STATED EXERCISE >>
Recast the data below as a Markdown table with two columns, Row and Entry, giving each line its number under Row and its text under Entry, and leave out any blank lines.

── INFORMATION GIVEN

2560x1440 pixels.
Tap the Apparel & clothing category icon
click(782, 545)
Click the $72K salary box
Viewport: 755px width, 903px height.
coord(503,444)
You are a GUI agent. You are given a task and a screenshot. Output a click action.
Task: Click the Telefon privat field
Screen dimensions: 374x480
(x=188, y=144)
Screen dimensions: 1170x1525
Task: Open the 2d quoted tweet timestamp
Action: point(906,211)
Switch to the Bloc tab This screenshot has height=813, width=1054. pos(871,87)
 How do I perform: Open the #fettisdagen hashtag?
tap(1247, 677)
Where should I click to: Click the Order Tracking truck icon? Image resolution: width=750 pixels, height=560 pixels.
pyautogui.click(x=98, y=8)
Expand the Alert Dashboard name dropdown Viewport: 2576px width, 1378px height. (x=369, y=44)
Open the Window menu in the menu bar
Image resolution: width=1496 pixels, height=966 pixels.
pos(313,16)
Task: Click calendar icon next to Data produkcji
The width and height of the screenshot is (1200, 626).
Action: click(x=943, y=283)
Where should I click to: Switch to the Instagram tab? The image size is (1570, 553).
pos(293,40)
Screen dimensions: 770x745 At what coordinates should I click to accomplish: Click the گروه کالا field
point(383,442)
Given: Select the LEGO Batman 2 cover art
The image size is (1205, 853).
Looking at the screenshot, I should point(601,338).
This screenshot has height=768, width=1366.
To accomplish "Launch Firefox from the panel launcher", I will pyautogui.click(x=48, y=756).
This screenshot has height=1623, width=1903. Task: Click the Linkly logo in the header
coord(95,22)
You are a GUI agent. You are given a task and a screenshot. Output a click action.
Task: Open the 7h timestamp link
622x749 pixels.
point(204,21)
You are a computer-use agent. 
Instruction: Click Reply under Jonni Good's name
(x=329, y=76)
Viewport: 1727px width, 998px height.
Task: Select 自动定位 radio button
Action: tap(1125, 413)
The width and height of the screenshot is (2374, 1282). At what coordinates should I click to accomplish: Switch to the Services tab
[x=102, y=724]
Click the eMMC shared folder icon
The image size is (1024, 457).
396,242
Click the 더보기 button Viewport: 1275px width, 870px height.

────

EXPECTED OUTPUT >>
| Row | Entry |
|---|---|
| 1 | 2560x1440 pixels. |
| 2 | Tap the Apparel & clothing category icon |
| 3 | click(782, 545) |
| 4 | Click the $72K salary box |
| 5 | Viewport: 755px width, 903px height. |
| 6 | coord(503,444) |
| 7 | You are a GUI agent. You are given a task and a screenshot. Output a click action. |
| 8 | Task: Click the Telefon privat field |
| 9 | Screen dimensions: 374x480 |
| 10 | (x=188, y=144) |
| 11 | Screen dimensions: 1170x1525 |
| 12 | Task: Open the 2d quoted tweet timestamp |
| 13 | Action: point(906,211) |
| 14 | Switch to the Bloc tab This screenshot has height=813, width=1054. pos(871,87) |
| 15 |  How do I perform: Open the #fettisdagen hashtag? |
| 16 | tap(1247, 677) |
| 17 | Where should I click to: Click the Order Tracking truck icon? Image resolution: width=750 pixels, height=560 pixels. |
| 18 | pyautogui.click(x=98, y=8) |
| 19 | Expand the Alert Dashboard name dropdown Viewport: 2576px width, 1378px height. (x=369, y=44) |
| 20 | Open the Window menu in the menu bar |
| 21 | Image resolution: width=1496 pixels, height=966 pixels. |
| 22 | pos(313,16) |
| 23 | Task: Click calendar icon next to Data produkcji |
| 24 | The width and height of the screenshot is (1200, 626). |
| 25 | Action: click(x=943, y=283) |
| 26 | Where should I click to: Switch to the Instagram tab? The image size is (1570, 553). |
| 27 | pos(293,40) |
| 28 | Screen dimensions: 770x745 At what coordinates should I click to accomplish: Click the گروه کالا field |
| 29 | point(383,442) |
| 30 | Given: Select the LEGO Batman 2 cover art |
| 31 | The image size is (1205, 853). |
| 32 | Looking at the screenshot, I should point(601,338). |
| 33 | This screenshot has height=768, width=1366. |
| 34 | To accomplish "Launch Firefox from the panel launcher", I will pyautogui.click(x=48, y=756). |
| 35 | This screenshot has height=1623, width=1903. Task: Click the Linkly logo in the header |
| 36 | coord(95,22) |
| 37 | You are a GUI agent. You are given a task and a screenshot. Output a click action. |
| 38 | Task: Open the 7h timestamp link |
| 39 | 622x749 pixels. |
| 40 | point(204,21) |
| 41 | You are a computer-use agent.  |
| 42 | Instruction: Click Reply under Jonni Good's name |
| 43 | (x=329, y=76) |
| 44 | Viewport: 1727px width, 998px height. |
| 45 | Task: Select 自动定位 radio button |
| 46 | Action: tap(1125, 413) |
| 47 | The width and height of the screenshot is (2374, 1282). At what coordinates should I click to accomplish: Switch to the Services tab |
| 48 | [x=102, y=724] |
| 49 | Click the eMMC shared folder icon |
| 50 | The image size is (1024, 457). |
| 51 | 396,242 |
| 52 | Click the 더보기 button Viewport: 1275px width, 870px height. |